== PASSAGE SHOWN ==
_ _ _ _ _
What lessons can we learn from the coronavirus shutdown?
Last week, the government finally made the announcement we’ve all been waiting for: the university can begin reopening their doors, and we can return to our offices. By the end of the week, most administrative employees will have been informed when they will be able to return by their immediate supervisor.
As we begin to reestablish a more or less normal working day after two and a half months at home, it’s important that we remember to ask ourselves what lessons the coronavirus shutdown has to teach us. What have we learned from this experience? We’ve begun to approach that question in the the administration's management team (LEA). And I’d like to address it in this month’s blog.
I’ll present three of the lessons I consider important below – and I encourage all of you to send me your own thoughts on what’s most important for us to learn from the shutdown.
It’s no secret that digitalisation is one of my main preoccupations. I believe that we in the administration have made big and important strides in this respect during the physical shutdown.
For example, we’ve gained a lot of useful experience with holding online meetings. I hope that we’ll remember what we’ve learned here now that we’re back at the university, so that we continue to exploit the possibility of meeting virtually that technology gives us. In many cases it’s much more efficient – and it can also contribute to breaking down the geographical barriers we face, with campuses spread across the country. Naturally, virtual meetings will never completely replace face-to-face meetings. But we need to remember to actively consider and use this option where it makes sense.
The roll-out of Microsoft Teams is another digital advance that’s taken place in connection with the coronavirus shutdown A huge pat on the back to the employees who implemented the roll-out at lightning speed, and to all of you who’ve embraced the platform – and learned to use it at record speed. The roll-out will continue, of course, because there’s a lot more potential in Teams that we haven’t started taking advantage of yet. In future, Teams will be our shared platform for collaboration – for chat and virtual meetings, for example – as well as for sharing and editing documents and files. I believe we need to use what we’ve learned from the coronavirus shutdown in connection with the continued roll-out of the platform’s many exciting functions.
My third and last lesson is that we’ve gotten a lot better at working remotely. Not least thanks to the excellent digital platforms Teams and Zoom, which have made it straightforward for all of us to take these digital quantum leaps. But also for the simple reason that it’s been a necessity in order to be able to work at all for many of us. And it’s really made an enormous difference.
LEA is now in the process of gathering experiences from the coronavirus shutdown in order to discuss how we best can proceed with the digitalisation process from this new position as an organisation – and in the way that makes most sense to you. So I’d very much like to hear from you if you have other perspectives on what lessons we can learn from the shutdown.
_ _ _ _ _
== Dataset items ==
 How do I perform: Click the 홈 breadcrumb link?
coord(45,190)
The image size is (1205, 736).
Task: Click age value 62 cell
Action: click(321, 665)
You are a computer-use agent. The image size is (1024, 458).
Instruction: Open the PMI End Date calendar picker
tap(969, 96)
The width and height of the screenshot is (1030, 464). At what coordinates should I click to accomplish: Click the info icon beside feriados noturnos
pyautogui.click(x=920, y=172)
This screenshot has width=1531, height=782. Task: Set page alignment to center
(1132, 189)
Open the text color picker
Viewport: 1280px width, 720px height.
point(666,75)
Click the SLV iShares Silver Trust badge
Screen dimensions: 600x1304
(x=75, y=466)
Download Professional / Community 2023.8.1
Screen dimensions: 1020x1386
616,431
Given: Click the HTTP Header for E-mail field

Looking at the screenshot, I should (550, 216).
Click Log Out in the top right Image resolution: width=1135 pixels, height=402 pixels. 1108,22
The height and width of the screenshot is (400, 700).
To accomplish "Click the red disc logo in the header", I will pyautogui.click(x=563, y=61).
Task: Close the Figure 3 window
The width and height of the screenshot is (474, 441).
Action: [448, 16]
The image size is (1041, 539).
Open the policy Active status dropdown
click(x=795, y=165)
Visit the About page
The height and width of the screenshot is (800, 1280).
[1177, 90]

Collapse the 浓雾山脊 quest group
_ _ _ _ _
== INSTRUCTIONS FOR THE TASK ==
In the blog post, rewrite the part that opens with the words "Last week, the" and closes with "this month’s blog.", putting "workplaces" in place of "offices".

== FINISHED TASK ==
Last week, the government finally made the announcement we’ve all been waiting for: the university can begin reopening their doors, and we can return to our workplaces. By the end of the week, most administrative employees will have been informed when they will be able to return by their immediate supervisor.
As we begin to reestablish a more or less normal working day after two and a half months at home, it’s important that we remember to ask ourselves what lessons the coronavirus shutdown has to teach us. What have we learned from this experience? We’ve begun to approach that question in the the administration's management team (LEA). And I’d like to address it in this month’s blog.